Aside from making some foods more palatable and providing kilojoules, sugar has a number of important properties that contribute uniquely to a food’s appearance, texture, and shelf-life. It’s, therefore, an important ingredient in both the foods we make at home and the manufactured foods on our supermarket shelves. Reducing or removing sugar from a product often requires replacement with a number of substitute ingredients to achieve the same quality, taste and texture profile.
Below are some of the important roles sugar plays when it is added to foods:
As a bulking agent – sugar contributes to the texture of food, such as in meringue and biscuits. This is an important role of sugar in most baking applications.
As a preservative – sugar helps to prevent or slow the growth of bacteria, molds, and yeast in jams and other preserves.

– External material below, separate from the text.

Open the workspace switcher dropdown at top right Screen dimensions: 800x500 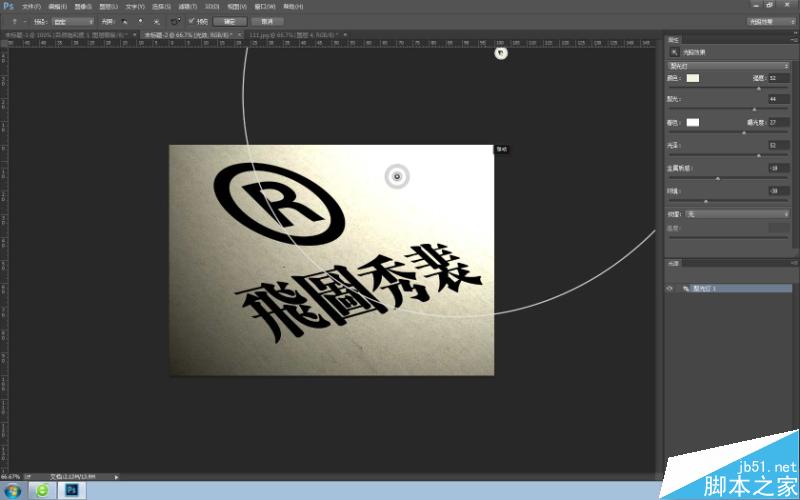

It also helps to prolong the shelf life of many foods on our supermarket shelves by acting as a humectant – maintaining and stabilizing the water content in foods.
Enhancing flavor – adding a little sugar to nutritious foods such as sour fruits (frozen berries or rhubarb), or porridge, helps to make them more palatable. Sugar also enhances fruit flavors in foods.
For color – on heating, sugar breaks down to produce the color and desirable flavor that characterizes many cooked foods. This is caused by sugars reacting with proteins as they break down in the cooking process, called the Maillard reaction. A sprinkling of sugar and cinnamon on top of fruit muffins makes for a browned crunchy topping and gives a nice texture.
Adds viscosity – sugar provides body in drinks and semi-liquid foods like syrups, chutneys, and sweet sauces.
As an anticoagulant – when it’s heated, sugar delays the coagulation of proteins (or the change to a semi-solid state), such as in baked custards and other desserts.